En effet, l’hymen est une preuve fragile de la virginité féminine. Certaines femmes naissent sans hymen, d’autres le déchirent en faisant du sport. Et même lorsque l’hymen est intact, sa rupture n’entraîne pas systématiquement de saignements.
Or le Dr Bedran assure avoir «une technique qui garantit à 100% le saignement». Toutefois, «elle fait un peu plus mal et nécessite plus de temps», note-t-il.
Pour assurer ce saignement, certains gynécologues «resserrent l’hymen et une partie du vagin, plus qu’il ne le faut», explique la Dr Abou Ghannam, qui refuse par conviction de pratiquer les hyménoplasties. «La déchirure sera plus grave que celle résultant d’un premier rapport sexuel, poursuit-elle. Elle sera certainement plus douloureuse et il est donc très probable que la femme saigne.»
Éduquer les hommes
Issue d’une classe moyenne, Maria doit désormais vivre avec ce secret. «Je ne le dirai jamais à personne», affirme-t-elle.
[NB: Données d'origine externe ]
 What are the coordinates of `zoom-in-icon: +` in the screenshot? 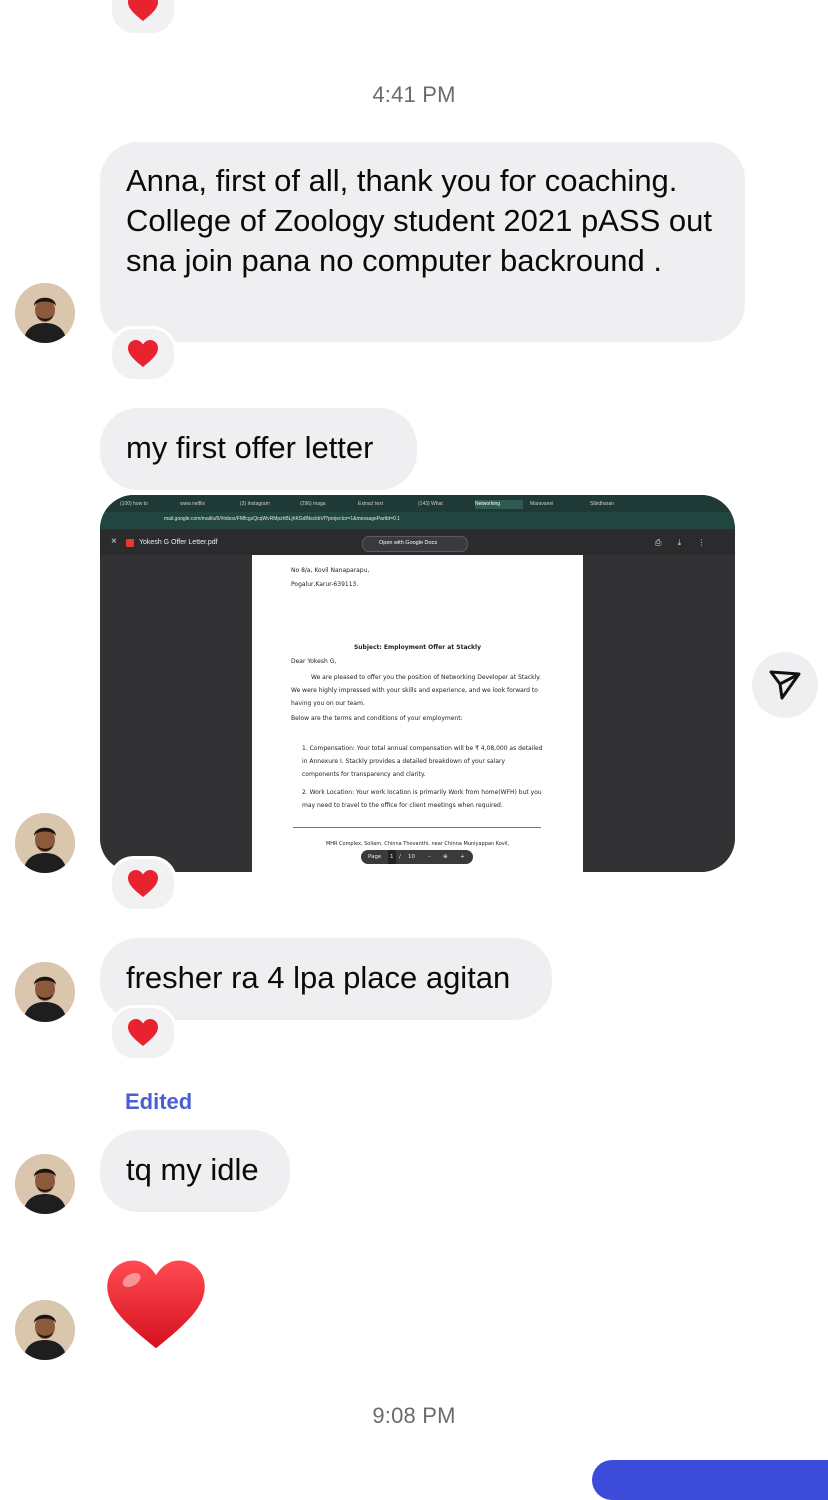 It's located at (462, 857).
Elle pointe du doigt l’hypocrisie des hommes concernant la virginité de la femme. Elle raconte ainsi que son ancien amant, celui avec lequel elle a «perdu sa virginité», considérait important que sa future femme soit vierge.
Elle n’est pas dupe. Elle sait que malgré une libéralisation apparente des mœurs, la pureté féminine est toujours glorifiée, voire requise. «Je pense que même les hommes qui prétendent ne pas se soucier de votre passé accordent une importance à la virginité», soutient Maria.
En accompagnant les femmes, Gaëlle Abou Gannam prend soin de ne jamais les blâmer. «Nous abordons le sujet de la virginité et de l’hymen dans l’espoir que les femmes puissent se libérer de cette légende sociétale, insiste-t-elle. Cependant, nous nous assurons de ne pas être conflictuels sur ce sujet. Nous indiquons clairement que nous comprenons l’importance de la virginité dans certains milieux.»
Et Mme Abou Ghannam de conclure:  «Le plus important est d’éduquer les hommes. Car ce sont eux qui perpétuent ce mythe et qui sont à l’origine du recours des femmes à cette procédure.»